In this recipe, we will explore the difference between a move and copy and how this relates to the Big Five, which is a reference to five functions that all classes should explicitly define. To start, let's first look at a simple example of a class that outputs an integer value in its constructor:
class the_answer
{
int m_answer{42};
public:
~the_answer()
{
std::cout << "The answer is: " << m_answer << ' ';
}
};
In the preceding example, the class will output to stdout when the class is destructed. The class also has an integer member variable that is initialized on construction. The problem with the preceding example is that the implicit copy and move semantics are suppressed because we defined the class's destructor.
The Big Five are the following functions, which every class should define if at least one of these functions are defined (that is, if you define one, you must define them all):
~the_answer() = default;
the_answer(the_answer &&) noexcept = default;
the_answer &operator=(the_answer &&) noexcept = default;
the_answer(const the_answer &) = default;
the_answer &operator=(const the_answer &) = default;
As shown, the Big Five includes the destructor, move constructor, move assignment operator, copy constructor, and copy assignment operator. The author of these classes need not implement these functions but instead should—at a minimum—define the functions, explicitly stating how deletions, copying, and moving should take place (if at all). This ensures that if one of these functions is defined, the rest of the class's move, copy, and destruction semantics are correct, as in this example:
class the_answer
{
int m_answer{42};
public:
the_answer()
{
std::cout << "The answer is: " << m_answer << ' ';
}
public:
virtual ~the_answer() = default;
the_answer(the_answer &&) noexcept = default;
the_answer &operator=(the_answer &&) noexcept = default;
the_answer(const the_answer &) = default;
the_answer &operator=(const the_answer &) = default;
};
In the preceding example, the class is marked as virtual by defining a virtual destructor (meaning the class is capable of participating in runtime polymorphism). No implementation is needed (by setting the destructor to default), but the definition itself is explicit, which tells the compiler that we want the class to support virtual functions. This tells the user of the class that a pointer to this class can be used to delete an instance of any class that derives from it. It also tells the user that inheritance will leverage runtime polymorphism and not composition. This class also states that copies and moves are both allowed.

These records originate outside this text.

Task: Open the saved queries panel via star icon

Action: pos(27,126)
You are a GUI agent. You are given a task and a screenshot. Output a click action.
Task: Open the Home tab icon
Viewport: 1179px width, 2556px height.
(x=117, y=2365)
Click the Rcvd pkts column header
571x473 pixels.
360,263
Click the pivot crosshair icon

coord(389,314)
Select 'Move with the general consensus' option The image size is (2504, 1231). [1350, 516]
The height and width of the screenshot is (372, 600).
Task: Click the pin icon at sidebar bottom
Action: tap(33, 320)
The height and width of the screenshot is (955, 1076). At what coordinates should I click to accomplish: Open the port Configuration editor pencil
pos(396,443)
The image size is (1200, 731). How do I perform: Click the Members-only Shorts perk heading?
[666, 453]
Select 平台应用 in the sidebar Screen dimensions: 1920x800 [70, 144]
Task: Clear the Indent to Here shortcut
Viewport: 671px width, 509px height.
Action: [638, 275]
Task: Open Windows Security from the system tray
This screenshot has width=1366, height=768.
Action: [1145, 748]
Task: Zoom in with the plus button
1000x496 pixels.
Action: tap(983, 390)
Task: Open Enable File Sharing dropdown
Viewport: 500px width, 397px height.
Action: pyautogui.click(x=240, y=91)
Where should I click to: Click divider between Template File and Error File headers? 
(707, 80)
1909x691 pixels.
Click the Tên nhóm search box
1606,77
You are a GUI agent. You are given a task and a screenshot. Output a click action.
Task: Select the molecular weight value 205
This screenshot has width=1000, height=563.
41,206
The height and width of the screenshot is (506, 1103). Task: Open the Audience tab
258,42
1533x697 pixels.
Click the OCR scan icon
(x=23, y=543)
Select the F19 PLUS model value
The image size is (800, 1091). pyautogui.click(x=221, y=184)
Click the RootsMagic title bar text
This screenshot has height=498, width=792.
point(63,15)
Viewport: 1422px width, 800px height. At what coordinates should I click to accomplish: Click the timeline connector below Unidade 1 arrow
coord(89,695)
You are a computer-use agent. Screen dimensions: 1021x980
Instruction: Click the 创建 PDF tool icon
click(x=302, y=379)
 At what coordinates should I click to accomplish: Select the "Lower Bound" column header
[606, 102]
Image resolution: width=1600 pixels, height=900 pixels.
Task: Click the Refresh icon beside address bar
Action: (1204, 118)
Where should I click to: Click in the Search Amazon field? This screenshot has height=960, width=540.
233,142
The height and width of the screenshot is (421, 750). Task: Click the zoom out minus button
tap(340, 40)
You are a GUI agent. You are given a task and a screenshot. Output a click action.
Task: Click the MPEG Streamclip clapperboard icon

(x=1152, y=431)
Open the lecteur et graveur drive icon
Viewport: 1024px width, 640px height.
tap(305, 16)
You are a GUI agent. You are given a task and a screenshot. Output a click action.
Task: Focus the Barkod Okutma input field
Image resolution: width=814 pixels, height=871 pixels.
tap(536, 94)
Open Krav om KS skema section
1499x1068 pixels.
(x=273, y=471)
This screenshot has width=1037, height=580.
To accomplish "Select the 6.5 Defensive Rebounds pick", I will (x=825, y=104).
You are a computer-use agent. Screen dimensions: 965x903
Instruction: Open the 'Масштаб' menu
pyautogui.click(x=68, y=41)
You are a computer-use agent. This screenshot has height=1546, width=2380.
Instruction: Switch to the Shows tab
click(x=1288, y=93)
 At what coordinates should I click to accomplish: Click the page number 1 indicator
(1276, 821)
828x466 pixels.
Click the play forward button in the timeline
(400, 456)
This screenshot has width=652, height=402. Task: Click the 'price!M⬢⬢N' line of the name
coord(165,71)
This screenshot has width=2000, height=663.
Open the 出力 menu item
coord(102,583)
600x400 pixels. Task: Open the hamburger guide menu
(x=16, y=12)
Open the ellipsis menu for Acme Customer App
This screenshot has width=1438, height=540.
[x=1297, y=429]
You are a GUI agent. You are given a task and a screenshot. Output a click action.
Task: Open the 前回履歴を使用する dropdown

Let's look at another example:
class the_answer
{
int m_answer{42};
public:
the_answer()
{
std::cout << "The answer is: " << m_answer << ' ';
}
public:
~the_answer() = default;
the_answer(the_answer &&) noexcept = default;
the_answer &operator=(the_answer &&) noexcept = default;
the_answer(const the_answer &) = delete;
the_answer &operator=(const the_answer &) = delete;
};
In the preceding example, copies are explicitly deleted (which is the same as defining a move constructor without defining copy semantics). This defines a move-only class, which means that the class can only be moved; it cannot be copied. An example of such a class in the standard library is std::unique_ptr.
The next class implements the opposite:
class the_answer
{
int m_answer{42};
public:
the_answer()
{
std::cout << "The answer is: " << m_answer << ' ';
}
public:
~the_answer() = default;
the_answer(the_answer &&) noexcept = delete;
the_answer &operator=(the_answer &&) noexcept = delete;
the_answer(const the_answer &) = default;
the_answer &operator=(const the_answer &) = default;
};
In the preceding example, we have explicitly defined a copy-only class.
There are many different combinations of the Big Five. The point of this recipe is to show that explicitly defining these five functions ensures that the author of the class is explicit about the intent of the class itself. This is with respect to how it should operate and how a user should use the class. Being explicit ensures the author of the class doesn't intend for one type of behavior, but instead gets another because of how the compiler will implicitly construct the class based on the compiler's implementation and how the C++ specification was defined.